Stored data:
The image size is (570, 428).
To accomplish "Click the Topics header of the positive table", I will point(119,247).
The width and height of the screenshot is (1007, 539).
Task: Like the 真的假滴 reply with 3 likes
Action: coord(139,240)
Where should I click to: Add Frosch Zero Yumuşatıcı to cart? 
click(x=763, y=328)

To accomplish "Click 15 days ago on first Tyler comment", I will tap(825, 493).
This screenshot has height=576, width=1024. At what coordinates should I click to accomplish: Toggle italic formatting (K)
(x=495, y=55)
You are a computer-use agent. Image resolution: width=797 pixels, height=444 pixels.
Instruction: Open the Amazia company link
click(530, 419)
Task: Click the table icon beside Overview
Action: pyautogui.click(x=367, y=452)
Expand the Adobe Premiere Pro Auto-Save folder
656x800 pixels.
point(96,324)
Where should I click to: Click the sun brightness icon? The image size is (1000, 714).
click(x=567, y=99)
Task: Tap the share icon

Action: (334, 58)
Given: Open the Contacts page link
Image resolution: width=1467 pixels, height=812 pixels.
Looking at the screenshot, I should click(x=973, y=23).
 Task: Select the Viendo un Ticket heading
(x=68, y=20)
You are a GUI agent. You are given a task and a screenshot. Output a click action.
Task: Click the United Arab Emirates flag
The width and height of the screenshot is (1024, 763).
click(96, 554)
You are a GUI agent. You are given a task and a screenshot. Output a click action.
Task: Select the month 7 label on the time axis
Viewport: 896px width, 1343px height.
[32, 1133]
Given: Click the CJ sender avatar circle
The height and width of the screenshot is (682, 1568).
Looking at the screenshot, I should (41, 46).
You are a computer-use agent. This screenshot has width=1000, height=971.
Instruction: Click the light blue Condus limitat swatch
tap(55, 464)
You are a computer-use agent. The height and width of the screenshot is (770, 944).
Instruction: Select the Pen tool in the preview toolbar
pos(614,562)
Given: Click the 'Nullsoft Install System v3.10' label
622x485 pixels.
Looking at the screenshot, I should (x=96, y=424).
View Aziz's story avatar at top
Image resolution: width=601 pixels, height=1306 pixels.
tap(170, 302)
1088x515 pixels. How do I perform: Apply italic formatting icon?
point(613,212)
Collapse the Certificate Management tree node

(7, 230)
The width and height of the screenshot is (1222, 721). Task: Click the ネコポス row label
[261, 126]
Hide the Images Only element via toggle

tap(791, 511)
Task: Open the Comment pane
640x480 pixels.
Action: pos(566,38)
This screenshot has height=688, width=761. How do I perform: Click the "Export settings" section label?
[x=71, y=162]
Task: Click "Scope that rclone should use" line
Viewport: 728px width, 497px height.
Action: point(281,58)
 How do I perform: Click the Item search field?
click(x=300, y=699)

Directions:
Each entry above is to be transcribed without alteration.

Written answer:
The image size is (570, 428).
To accomplish "Click the Topics header of the positive table", I will point(119,247).
The width and height of the screenshot is (1007, 539).
Task: Like the 真的假滴 reply with 3 likes
Action: coord(139,240)
Where should I click to: Add Frosch Zero Yumuşatıcı to cart? 
click(x=763, y=328)

To accomplish "Click 15 days ago on first Tyler comment", I will tap(825, 493).
This screenshot has height=576, width=1024. At what coordinates should I click to accomplish: Toggle italic formatting (K)
(x=495, y=55)
You are a computer-use agent. Image resolution: width=797 pixels, height=444 pixels.
Instruction: Open the Amazia company link
click(530, 419)
Task: Click the table icon beside Overview
Action: pyautogui.click(x=367, y=452)
Expand the Adobe Premiere Pro Auto-Save folder
656x800 pixels.
point(96,324)
Where should I click to: Click the sun brightness icon? The image size is (1000, 714).
click(x=567, y=99)
Task: Tap the share icon

Action: (334, 58)
Given: Open the Contacts page link
Image resolution: width=1467 pixels, height=812 pixels.
Looking at the screenshot, I should click(x=973, y=23).
 Task: Select the Viendo un Ticket heading
(x=68, y=20)
You are a GUI agent. You are given a task and a screenshot. Output a click action.
Task: Click the United Arab Emirates flag
The width and height of the screenshot is (1024, 763).
click(96, 554)
You are a GUI agent. You are given a task and a screenshot. Output a click action.
Task: Select the month 7 label on the time axis
Viewport: 896px width, 1343px height.
[32, 1133]
Given: Click the CJ sender avatar circle
The height and width of the screenshot is (682, 1568).
Looking at the screenshot, I should (41, 46).
You are a computer-use agent. This screenshot has width=1000, height=971.
Instruction: Click the light blue Condus limitat swatch
tap(55, 464)
You are a computer-use agent. The height and width of the screenshot is (770, 944).
Instruction: Select the Pen tool in the preview toolbar
pos(614,562)
Given: Click the 'Nullsoft Install System v3.10' label
622x485 pixels.
Looking at the screenshot, I should (x=96, y=424).
View Aziz's story avatar at top
Image resolution: width=601 pixels, height=1306 pixels.
tap(170, 302)
1088x515 pixels. How do I perform: Apply italic formatting icon?
point(613,212)
Collapse the Certificate Management tree node

(7, 230)
The width and height of the screenshot is (1222, 721). Task: Click the ネコポス row label
[261, 126]
Hide the Images Only element via toggle

tap(791, 511)
Task: Open the Comment pane
640x480 pixels.
Action: pos(566,38)
This screenshot has height=688, width=761. How do I perform: Click the "Export settings" section label?
[x=71, y=162]
Task: Click "Scope that rclone should use" line
Viewport: 728px width, 497px height.
Action: point(281,58)
 How do I perform: Click the Item search field?
click(x=300, y=699)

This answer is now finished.